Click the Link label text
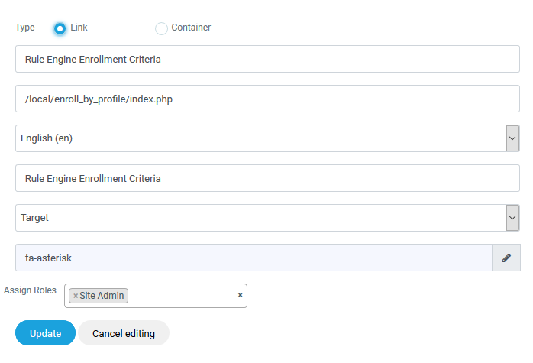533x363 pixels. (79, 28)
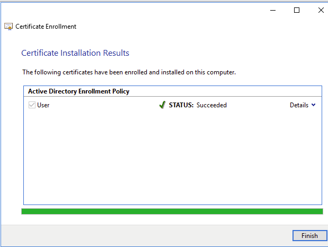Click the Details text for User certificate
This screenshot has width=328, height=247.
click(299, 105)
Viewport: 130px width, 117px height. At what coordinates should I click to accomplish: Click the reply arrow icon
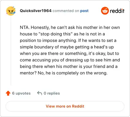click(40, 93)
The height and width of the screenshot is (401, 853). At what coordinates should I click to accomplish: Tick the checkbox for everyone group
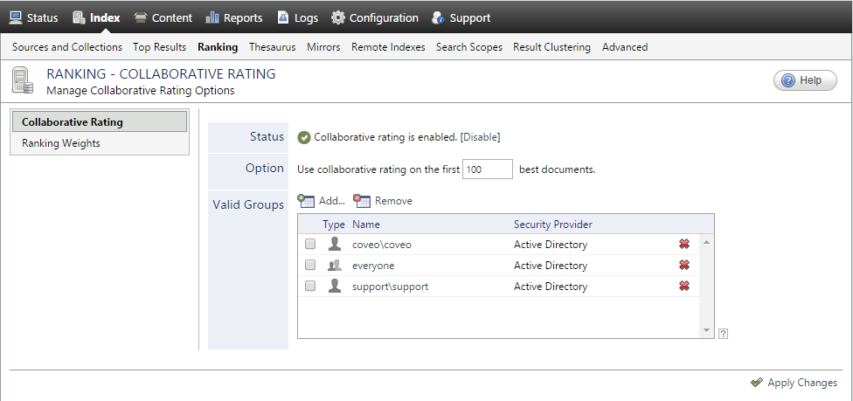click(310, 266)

==========

#### WORK TO BE COMPLETED
Retype all the data exactly, please, without pictures.

#### RESPONSE
Click the Link label text
533x363 pixels. (79, 28)
Click the Details text for User certificate
This screenshot has width=328, height=247.
click(299, 105)
Viewport: 130px width, 117px height. At what coordinates should I click to accomplish: Click the reply arrow icon
click(40, 93)
The height and width of the screenshot is (401, 853). At what coordinates should I click to accomplish: Tick the checkbox for everyone group
click(310, 266)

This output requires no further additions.